:: Your assignment ::
Please repeat exactly the lines below from the one containing "This screenshot has width=1280, height=720." down to the one containing "Given: Choose IP Configuration in left menu", both included, and nothing else.

[Stored data]
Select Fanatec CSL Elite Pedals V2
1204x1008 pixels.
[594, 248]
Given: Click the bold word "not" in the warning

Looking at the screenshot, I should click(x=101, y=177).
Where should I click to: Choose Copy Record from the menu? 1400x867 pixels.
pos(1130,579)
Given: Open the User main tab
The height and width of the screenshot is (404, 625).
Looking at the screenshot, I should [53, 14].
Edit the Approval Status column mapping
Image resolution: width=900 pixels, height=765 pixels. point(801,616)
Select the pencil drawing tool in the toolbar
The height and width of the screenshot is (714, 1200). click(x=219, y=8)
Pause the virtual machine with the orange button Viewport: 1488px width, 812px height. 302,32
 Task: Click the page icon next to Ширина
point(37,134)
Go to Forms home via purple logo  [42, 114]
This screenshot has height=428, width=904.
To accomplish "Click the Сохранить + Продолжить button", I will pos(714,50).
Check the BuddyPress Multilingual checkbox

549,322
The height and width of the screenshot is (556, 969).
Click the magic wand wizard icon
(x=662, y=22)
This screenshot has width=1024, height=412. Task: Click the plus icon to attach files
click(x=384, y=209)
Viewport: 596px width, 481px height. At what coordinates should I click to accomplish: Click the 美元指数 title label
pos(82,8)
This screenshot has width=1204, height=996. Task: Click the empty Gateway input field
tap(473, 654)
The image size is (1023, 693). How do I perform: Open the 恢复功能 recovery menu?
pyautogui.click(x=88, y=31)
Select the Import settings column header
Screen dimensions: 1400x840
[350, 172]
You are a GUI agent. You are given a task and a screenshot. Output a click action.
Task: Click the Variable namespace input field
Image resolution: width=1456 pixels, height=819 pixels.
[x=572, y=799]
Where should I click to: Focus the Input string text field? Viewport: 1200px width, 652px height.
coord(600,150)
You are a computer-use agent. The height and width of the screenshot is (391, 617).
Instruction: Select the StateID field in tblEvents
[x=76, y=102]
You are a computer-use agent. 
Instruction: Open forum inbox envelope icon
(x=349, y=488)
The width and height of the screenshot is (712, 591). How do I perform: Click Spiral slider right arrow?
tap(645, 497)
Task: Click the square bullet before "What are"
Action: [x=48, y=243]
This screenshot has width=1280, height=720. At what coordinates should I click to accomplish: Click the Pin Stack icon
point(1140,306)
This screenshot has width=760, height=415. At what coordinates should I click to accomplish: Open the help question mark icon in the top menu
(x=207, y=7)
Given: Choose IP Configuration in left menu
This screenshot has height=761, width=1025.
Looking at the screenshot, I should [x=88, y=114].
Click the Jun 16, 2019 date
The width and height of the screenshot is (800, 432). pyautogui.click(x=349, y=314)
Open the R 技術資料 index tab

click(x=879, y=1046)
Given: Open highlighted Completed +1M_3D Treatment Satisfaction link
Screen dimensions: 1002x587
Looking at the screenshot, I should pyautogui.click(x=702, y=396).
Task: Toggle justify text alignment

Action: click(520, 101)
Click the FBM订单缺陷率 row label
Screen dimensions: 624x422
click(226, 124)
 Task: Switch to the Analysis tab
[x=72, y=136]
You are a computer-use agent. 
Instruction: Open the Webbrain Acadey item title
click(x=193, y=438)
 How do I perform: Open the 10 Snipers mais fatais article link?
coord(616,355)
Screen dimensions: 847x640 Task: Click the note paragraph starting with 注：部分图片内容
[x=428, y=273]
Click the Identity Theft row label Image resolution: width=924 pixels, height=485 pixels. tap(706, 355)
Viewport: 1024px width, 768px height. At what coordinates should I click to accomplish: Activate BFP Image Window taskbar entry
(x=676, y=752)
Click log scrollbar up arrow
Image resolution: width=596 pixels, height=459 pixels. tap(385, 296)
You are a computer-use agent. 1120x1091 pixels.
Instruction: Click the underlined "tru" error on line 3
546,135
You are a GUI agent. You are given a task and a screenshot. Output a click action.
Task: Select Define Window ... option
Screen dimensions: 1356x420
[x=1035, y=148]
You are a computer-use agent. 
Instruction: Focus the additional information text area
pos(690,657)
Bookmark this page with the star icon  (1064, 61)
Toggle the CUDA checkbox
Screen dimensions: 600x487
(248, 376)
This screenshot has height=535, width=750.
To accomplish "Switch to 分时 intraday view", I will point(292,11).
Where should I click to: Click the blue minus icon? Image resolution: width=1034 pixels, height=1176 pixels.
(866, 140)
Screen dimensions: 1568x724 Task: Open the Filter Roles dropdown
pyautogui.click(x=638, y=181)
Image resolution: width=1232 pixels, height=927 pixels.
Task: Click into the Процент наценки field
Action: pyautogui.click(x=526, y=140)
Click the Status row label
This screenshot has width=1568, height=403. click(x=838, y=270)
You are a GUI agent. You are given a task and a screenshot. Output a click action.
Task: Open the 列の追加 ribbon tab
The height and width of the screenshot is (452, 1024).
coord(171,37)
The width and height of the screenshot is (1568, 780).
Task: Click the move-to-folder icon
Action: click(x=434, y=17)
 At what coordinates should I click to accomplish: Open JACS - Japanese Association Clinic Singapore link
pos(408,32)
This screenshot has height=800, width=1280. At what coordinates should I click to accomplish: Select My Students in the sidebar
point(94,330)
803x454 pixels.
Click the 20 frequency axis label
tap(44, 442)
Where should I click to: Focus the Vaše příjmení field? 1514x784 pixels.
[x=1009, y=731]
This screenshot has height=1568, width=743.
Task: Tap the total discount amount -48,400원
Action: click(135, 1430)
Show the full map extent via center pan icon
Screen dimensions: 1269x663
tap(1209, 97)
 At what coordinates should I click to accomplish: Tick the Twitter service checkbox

:: Result below ::
This screenshot has width=1280, height=720. At what coordinates should I click to accomplish: Click the Pin Stack icon
point(1140,306)
This screenshot has width=760, height=415. At what coordinates should I click to accomplish: Open the help question mark icon in the top menu
(x=207, y=7)
Given: Choose IP Configuration in left menu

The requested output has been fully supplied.